I cannot be certain that he had not raped before, but I don’t believe he had. I do know though that something sent his girlfriend, Sasha, running home to her parents. We called her his girlfriend, though in reality they hadn’t known each other very long and I remember being surprised when he told us that she was going with him on his travels. I was less surprised when she came home early. If he had raped her, her parents would have pressed charges I am sure. On the other hand, something happened to cause her mother to make that angry phone call. Nancy knew, but she never told me, and to my shame I never asked her for details. All I knew was that Nancy took up her default position as Jonathan’s defender. She had been doing it for years, ever since he was little.

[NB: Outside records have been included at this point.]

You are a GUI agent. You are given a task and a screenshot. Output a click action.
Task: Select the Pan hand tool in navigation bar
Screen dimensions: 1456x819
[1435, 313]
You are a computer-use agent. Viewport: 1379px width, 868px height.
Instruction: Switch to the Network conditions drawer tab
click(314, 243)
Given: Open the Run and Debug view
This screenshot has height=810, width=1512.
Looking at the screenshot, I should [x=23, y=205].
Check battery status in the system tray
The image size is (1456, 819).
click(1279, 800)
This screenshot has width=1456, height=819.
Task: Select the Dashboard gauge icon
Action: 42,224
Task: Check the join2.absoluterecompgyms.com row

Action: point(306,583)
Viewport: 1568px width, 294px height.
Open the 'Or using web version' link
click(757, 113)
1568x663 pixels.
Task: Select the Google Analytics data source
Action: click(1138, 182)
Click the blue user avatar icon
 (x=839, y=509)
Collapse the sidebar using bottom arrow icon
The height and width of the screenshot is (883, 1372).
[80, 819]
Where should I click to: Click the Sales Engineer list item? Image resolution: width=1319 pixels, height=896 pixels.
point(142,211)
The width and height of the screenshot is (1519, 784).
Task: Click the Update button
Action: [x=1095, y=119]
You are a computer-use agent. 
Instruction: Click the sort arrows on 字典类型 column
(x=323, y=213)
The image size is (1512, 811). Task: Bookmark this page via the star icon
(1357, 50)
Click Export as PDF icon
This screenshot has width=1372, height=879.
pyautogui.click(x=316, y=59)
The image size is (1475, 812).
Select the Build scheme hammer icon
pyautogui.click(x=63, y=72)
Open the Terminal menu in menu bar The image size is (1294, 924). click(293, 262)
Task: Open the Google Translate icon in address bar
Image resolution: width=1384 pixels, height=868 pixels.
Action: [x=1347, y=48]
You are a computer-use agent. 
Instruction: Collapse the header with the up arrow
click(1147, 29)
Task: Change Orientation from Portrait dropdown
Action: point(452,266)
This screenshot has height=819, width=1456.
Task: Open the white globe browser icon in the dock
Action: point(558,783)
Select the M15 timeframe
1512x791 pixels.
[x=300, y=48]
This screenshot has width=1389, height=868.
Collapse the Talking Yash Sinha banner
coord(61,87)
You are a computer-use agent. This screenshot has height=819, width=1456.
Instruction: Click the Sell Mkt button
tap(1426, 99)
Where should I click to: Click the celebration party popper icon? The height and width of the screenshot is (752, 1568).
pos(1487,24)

I recognize Nancy’s voice now for what it was: the voice of a woman demented by grief; a voice I kept alive for years, allowing it to spin out its desperate yarn while I sat back and listened. Nancy dressed up our son into someone he wasn’t and, long before he died, I had colluded with her in covering up all the clues that should have made us uneasy about our boy. Little things when he was a child that grew as he grew into bigger and bigger denials of who he was. I had stood by and let it happen. My son was a rapist. Nancy’s son, no. But mine, yes. Did Nancy ever suspect? If she did, she showed no sign of it. Even if she had, she would not have allowed herself to believe it. She rewrote Jonathan just as I rewrote her. I am as guilty of delusion as Nancy was. I turned my wife into someone she was not. I wasn’t brave enough to recognize that, long before Jonathan died, she had lost her way. For years I had helped stoke up her fantasy, joined in her blind devotion, never once confronting her, never once challenging her. I rubbed along with them both: the made-up Jonathan and the made-up Nancy. My only defence is that I did it from love. We both did. But it isn’t much of a defence.